Regulus stared at Varro, annoyance in his eyes that Varro should see the need to mention the obvious. ‘The Alissar could not be stopped,’ he said. ‘She was already two miles ahead when the first of our quinqueremes broke through the line.’
‘One galley should have stopped her,’ Varro added, ‘but they failed.’
‘The Aquila?’ Regulus asked sceptically. ‘Everything they could have done, they did.’
‘Even still,’ Varro persisted, ‘the chance to capture Barca was lost and the Captain of the Aquila should pay the price of that loss.’
Regulus waved his hand dismissively, ‘You are too harsh, Varro. The match was too uneven, a trireme against a quinquereme and the crew of the Aquila were badly mauled.

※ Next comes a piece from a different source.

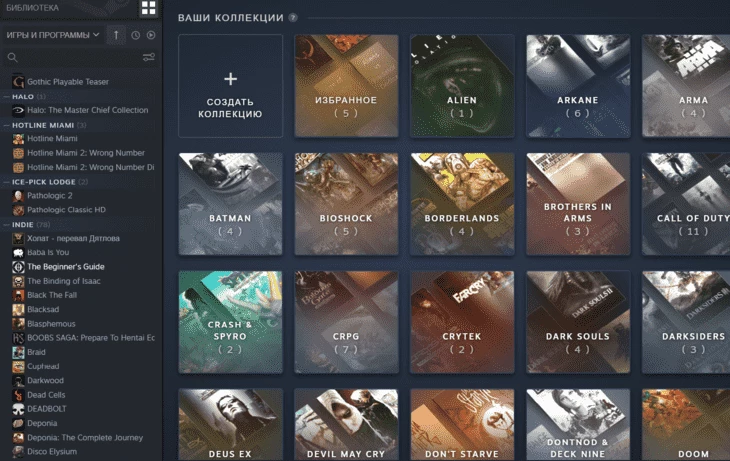Screen dimensions: 730x461
Task: Open the advanced filter sliders icon
Action: click(149, 57)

I am satisfied they did all they could to stop the Alissar.’
Varro nodded, deciding not to pursue the point, knowing that his argument was not strong, content to know that he had already achieved a great deal in only the past two days.
As if reading his thoughts Regulus turned to Varro. ‘You have done well, Titus,’ he said. ‘If you had not revealed this plan, Rome herself could have been threatened.’
Varro straightened his back at the compliment, knowing it to be well deserved but expressing nothing beyond humility on his face. ‘It was my duty to Rome,’ he said modestly.
‘Yes, you are loyal,’ Regulus agreed. ‘But you also demonstrated abilities far beyond my previous expectations, capturing the pirate galley and releasing the Roman captain. It is only because of those actions that Barca’s plans lie in ruins.’
Varro nodded in gratitude, knowing now his fortune had changed irrevocably for the better.
Regulus nodded back, silently making the decision he knew to be just. ‘Inform the captain, Tribune Varro,’ he said. ‘We sail for Rome immediately.’